In an update on the Ariane 6 program also posted Tuesday, the ESA said that it could not complete a short hot firing test — which mimics the environment in space to provide data to operators — of Ariane’s Vulcain 2.1 engine system in a July attempt, with plans to try again on August 29.

Aschbacher said the tentative plan is to carry out a long hot fire test of the assembled core stage and engine on September 26 at the agency’s spaceport in French Guiana. If those tests are successful, it should then be possible to set a more precise timeline for getting the rocket system ready for launch next year.

It seems the inability of engineers to complete that July engine test — which ESA officials claimed was because they simply ran out of time — added at least a six-week delay to the entire program.

There delays leave Europe without any large rocket to launch payloads, and has forced its various governments to hire SpaceX to get those payloads into space.

First stage of Chinese rocket crashes in Chinese city

Remains of Long March 2C, in Chinese city

Locals in the city of Shangluo, population over two million located in central China, today released video images of the remains of the first stage of a Long March 2C rocket that launched yesterday and apparently crashed in the city.

The image to the right is a screen capture. Since this two-stage rocket uses extremely toxic hypergolic fuels in both of its stages, those citizens wandering around the rocket’s remains are in great health danger.

China has in recent years has appeared taken actions to block the release of such videos by its citizens, but apparently failed in this case.

The irony is that this rocket supposedly launched what China called “a disaster reduction” satellite. That maybe so, but in the process it also dumped toxic materials on its own citizens.

Hat tip to BtB’s stringer Jay.

NASA engineers still struggling to understand why Orion’s heat shield ablated so much

NASA engineers still do not understand why the heat shield on its Orion capsule ablated as it did during its return to Earth on the first unmanned Artemis-1 mission.

The agency is still running tests. It also expressed confidence that the issue will not delay the Artemis-2 mission, the first intended to carry humans on SLS and in Orion and still scheduled for late 2024.

At the same time, agency officials hinted that the third Artemis mission, which has always been planned as putting humans on the Moon for the first time since Apollo, might not achieve that goal. It is still not clear whether the mission’s lunar spacesuits as well as SpaceX’s Starship lunar lander will be ready on time. The latter is facing serious regulatory problems imposed by the Biden administration that is generally preventing it from flight testing the spacecraft.

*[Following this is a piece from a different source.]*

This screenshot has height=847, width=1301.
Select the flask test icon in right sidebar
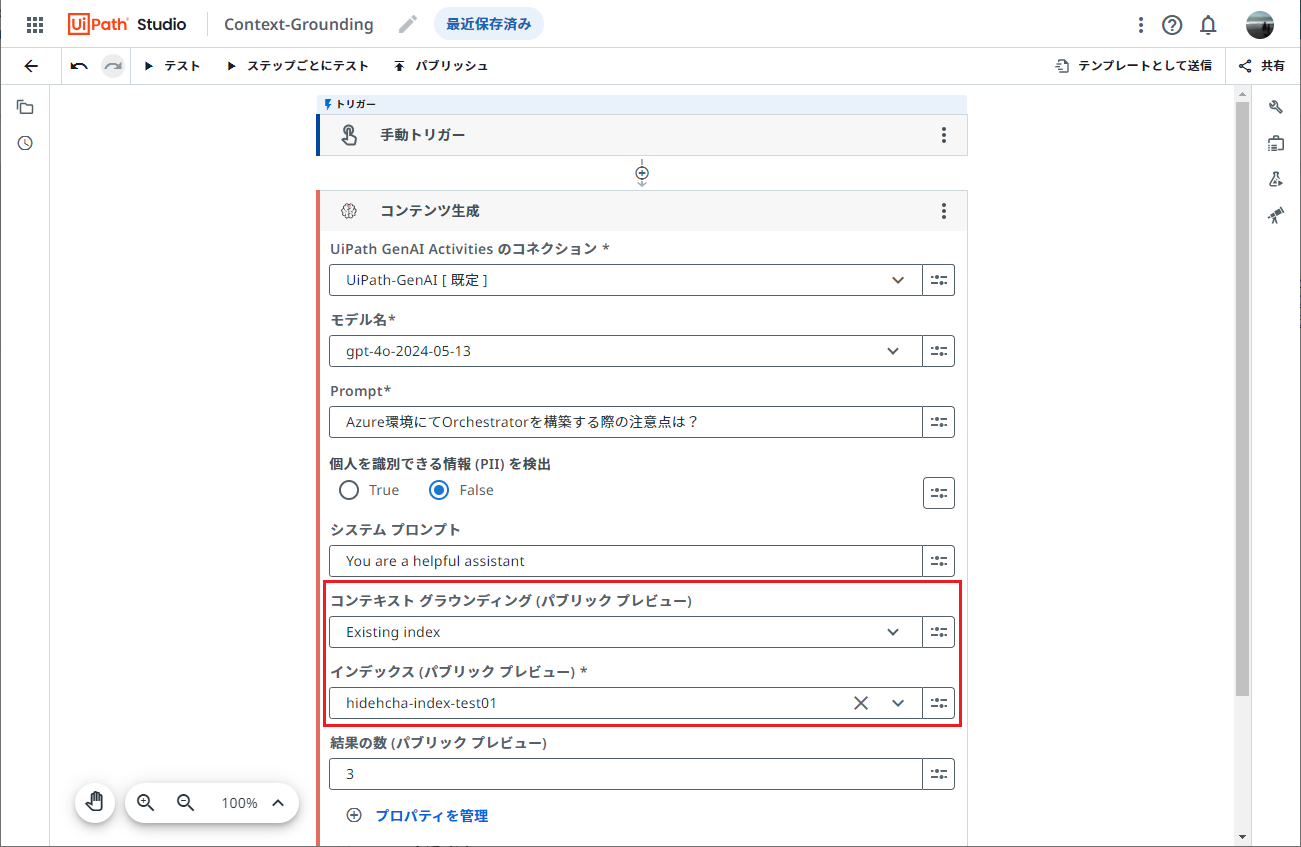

That second Artemis mission, the first planned to carry humans, is one that actually at present carries the most risk. It will not only use a heat shield that at present engineers do not entirely understand, it will be the first Orion capsule to have the environmental systems necessary for its human cargo. NASA is putting humans on the first test flight of those systems.

China’s Long March 2C rocket launches “disaster reduction” satellite

China today used its Long March 2C rocket to place what it called a “disaster reduction” satellite into orbit, launching from its Taiyuan spaceport in the interior of China.

No other information was released, including whether the rocket’s lower stages landed near habitable areas.

The leaders in the 2023 launch race:

54 SpaceX
32 China
10 Russia
6 Rocket Lab
6 India

American private enterprise still leads China in successful launches 62 to 32, and the entire world combined 62 to 53, while SpaceX by itself still leads the world (excluding American companies) 54 to 53.